Right away, Ryan felt like a dick of the first order. “You’re right,” he said, swinging his arm around her and swiping a finger through the fog on her glasses. “You’re right, totally.”
Chelsea smiled. “I usually am.”
They got giant hot chocolates with whipped cream and drank them while they watched the ice skaters swirl around the sunken rink beneath the Christmas tree; they sat under a smelly, moth-eaten blanket on a horse-drawn carriage ride through Central Park. Ryan knew Gabby and Shay would probably think it was dumb suburban-kid stuff, but he didn’t really care. Chelsea was having a really good time, he was having a really good time with her, and frankly he was really psyched about the idea of having sex in a hotel bed later tonight like he was James Bond or something.
But he couldn’t stop worrying about Gabby.
Ryan couldn’t figure out what his problem was. Ordinarily he was great at putting weird, unpleasant stuff out of his head in the name of a fun night. It was basically his superpower. But this reminded him of when he was eight and had gotten poison ivy, of lying in bed trying desperately not to scratch it: in the end he hadn’t been able to hold off and wound up spreading the rash everywhere, including on his balls. This was like that, only somehow worse.
“Hey,” Chelsea said now, snapping her fingers in front of his face to get his attention. They were eating dinner at a fake-old diner in Midtown where all the waiters and waitresses periodically burst into song. “Where did you go?”
Ryan blinked. “What?” he asked, realizing abruptly he was holding a bacon cheeseburger he had no recollection of picking up—or, for that matter, even ordering. “Nowhere.”
“Really?” Chelsea frowned. “Because you are not here.”
“I am,” Ryan protested, taking a big bite of his burger to illustrate and washing it down with a giant gulp of soda.
“Really?” Chelsea asked. “What did I just say to you, then?”
Crap. Ryan had no idea, truthfully; he’d been trying to work out what Columbia freshmen generally did at eight thirty on a Saturday night, and what Gabby might be doing along with them. “I was listening to the song,” he tried, gesturing up at the zitty dude in a top hat currently singing “Music of the Night” from his perch on top of a shiny red banquette. “This is a cool place.”
Chelsea rolled her eyes. “Are you still freaking out about Gabby?” she asked. “Is that what’s going on?”
“What?” Ryan asked, sounding like he was completely full of it even to his own ears. “No, of course not. And I wasn’t freaking out.”
“Then what is it, huh?” she asked. “It’s me; the whole point of this night is supposed to be that we’ve been together a whole year. You can talk to me. If something is bothering you, then . . .” Chelsea shrugged across the table, her hair frizzing around her face from the cold and the static, her mouth a bright lipstick red. “Just tell me about it.”

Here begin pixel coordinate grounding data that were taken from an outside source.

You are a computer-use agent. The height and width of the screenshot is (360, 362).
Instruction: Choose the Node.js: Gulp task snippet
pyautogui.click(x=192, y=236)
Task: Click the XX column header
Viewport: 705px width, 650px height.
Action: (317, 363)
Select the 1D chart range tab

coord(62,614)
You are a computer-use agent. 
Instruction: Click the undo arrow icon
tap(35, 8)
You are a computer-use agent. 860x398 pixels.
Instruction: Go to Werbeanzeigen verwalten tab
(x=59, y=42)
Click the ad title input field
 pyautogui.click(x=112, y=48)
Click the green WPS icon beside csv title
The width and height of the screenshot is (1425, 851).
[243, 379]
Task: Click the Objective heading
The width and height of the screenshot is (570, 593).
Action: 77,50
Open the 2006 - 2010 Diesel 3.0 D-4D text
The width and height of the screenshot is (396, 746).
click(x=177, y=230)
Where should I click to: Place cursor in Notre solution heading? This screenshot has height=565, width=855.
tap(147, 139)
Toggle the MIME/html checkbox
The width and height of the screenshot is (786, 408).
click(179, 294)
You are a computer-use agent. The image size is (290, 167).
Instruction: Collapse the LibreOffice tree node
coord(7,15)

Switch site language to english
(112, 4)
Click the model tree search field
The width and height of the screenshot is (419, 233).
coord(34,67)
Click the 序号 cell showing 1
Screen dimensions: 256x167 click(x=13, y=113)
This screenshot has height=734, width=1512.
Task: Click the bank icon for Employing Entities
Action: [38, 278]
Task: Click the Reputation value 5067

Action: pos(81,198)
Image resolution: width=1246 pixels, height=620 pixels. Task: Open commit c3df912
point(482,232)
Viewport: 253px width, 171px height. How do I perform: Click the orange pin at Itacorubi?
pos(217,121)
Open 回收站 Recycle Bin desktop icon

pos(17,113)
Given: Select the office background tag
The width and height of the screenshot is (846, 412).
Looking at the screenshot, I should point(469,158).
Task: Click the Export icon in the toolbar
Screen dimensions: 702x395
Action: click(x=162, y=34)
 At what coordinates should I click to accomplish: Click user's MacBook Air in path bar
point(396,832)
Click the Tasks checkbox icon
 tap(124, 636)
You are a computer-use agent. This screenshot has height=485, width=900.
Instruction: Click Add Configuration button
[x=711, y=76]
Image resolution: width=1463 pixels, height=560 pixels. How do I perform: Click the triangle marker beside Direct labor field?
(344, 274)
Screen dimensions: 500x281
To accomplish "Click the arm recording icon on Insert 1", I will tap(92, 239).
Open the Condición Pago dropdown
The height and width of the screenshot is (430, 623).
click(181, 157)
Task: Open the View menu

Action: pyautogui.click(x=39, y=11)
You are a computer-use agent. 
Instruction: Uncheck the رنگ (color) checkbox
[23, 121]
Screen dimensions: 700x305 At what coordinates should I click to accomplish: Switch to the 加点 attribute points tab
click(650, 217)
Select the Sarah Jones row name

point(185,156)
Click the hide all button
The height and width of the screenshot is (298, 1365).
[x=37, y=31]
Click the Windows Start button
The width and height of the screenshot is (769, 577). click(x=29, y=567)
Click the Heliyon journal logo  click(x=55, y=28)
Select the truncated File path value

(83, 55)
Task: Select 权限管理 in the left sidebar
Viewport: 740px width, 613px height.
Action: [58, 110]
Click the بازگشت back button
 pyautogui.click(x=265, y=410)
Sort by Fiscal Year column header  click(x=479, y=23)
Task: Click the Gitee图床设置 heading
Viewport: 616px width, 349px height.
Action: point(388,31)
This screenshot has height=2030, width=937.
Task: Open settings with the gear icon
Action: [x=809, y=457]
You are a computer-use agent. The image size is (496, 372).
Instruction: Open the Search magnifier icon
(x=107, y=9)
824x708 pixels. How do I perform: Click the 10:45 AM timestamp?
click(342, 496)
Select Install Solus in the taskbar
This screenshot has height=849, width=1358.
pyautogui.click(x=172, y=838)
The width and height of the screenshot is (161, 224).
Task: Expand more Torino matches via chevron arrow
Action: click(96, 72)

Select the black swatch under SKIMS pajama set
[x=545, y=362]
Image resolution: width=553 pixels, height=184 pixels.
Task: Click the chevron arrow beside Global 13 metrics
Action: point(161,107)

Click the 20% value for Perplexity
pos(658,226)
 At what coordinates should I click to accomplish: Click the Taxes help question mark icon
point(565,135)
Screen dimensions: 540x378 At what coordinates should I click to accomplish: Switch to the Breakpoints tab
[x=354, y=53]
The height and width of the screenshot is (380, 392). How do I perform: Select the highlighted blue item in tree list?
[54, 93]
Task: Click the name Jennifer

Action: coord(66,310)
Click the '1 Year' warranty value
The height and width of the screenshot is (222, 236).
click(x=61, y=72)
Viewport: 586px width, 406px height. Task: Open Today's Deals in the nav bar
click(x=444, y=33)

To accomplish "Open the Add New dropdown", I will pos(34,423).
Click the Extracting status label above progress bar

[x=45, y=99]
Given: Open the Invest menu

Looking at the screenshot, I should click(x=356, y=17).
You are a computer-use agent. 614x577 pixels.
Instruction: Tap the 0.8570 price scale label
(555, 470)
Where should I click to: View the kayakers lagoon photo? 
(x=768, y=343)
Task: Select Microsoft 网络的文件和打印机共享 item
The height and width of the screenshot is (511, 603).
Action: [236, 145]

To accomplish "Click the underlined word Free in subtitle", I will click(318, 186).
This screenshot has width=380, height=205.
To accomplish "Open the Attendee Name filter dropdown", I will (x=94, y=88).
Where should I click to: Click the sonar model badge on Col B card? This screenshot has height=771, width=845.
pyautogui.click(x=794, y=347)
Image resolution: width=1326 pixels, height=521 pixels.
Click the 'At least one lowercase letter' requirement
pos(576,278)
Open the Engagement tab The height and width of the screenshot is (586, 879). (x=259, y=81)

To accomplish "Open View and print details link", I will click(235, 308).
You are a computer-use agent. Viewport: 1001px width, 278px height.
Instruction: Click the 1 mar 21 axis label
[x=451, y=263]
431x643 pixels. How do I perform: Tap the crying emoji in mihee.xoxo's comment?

“All right.” Even as Ryan was saying it he knew it was a terrible idea, but it just came out, like word vomit. “Let me just shoot her a text, then, see how it’s going.”
“Just shoot—” Chelsea sighed. “Really?”
“You just said I could tell you!” Ryan protested.
“I—” Chelsea pressed her lips together. “You’re right,” she said. “I did; I’m sorry. Go ahead.”
Ryan set his phone on the table and spun it a little. “It’s just, the thing you gotta understand about Gabby is she’s never going to just ask for help or advice, even if she needs it. So you gotta just dig like a freaking archaeologist to find out what’s going on with her, and that’s the only time you find out that, like, she hasn’t eaten for two days because she has to give a class presentation or she’s obsessing about some awkward conversation she had in fifth grade or her whole relationship is in the shitter.” It felt good to talk about her, like lancing a blister or sneezing after you’d been holding it in. “So just because she was acting like a tough guy in the car doesn’t mean she’s not freaking out, is all.”
“Okay,” Chelsea said slowly. “I hear that. But meanwhile here I am sitting across this table from you, and you don’t need to be an archaeologist with me. I’m right here, and I’m telling you I don’t feel like I’m getting your full attention.”
“I know that,” Ryan said, trying not to sound irritated. “I’m paying attention to you. It’s just—I don’t know, it’s hard to explain.”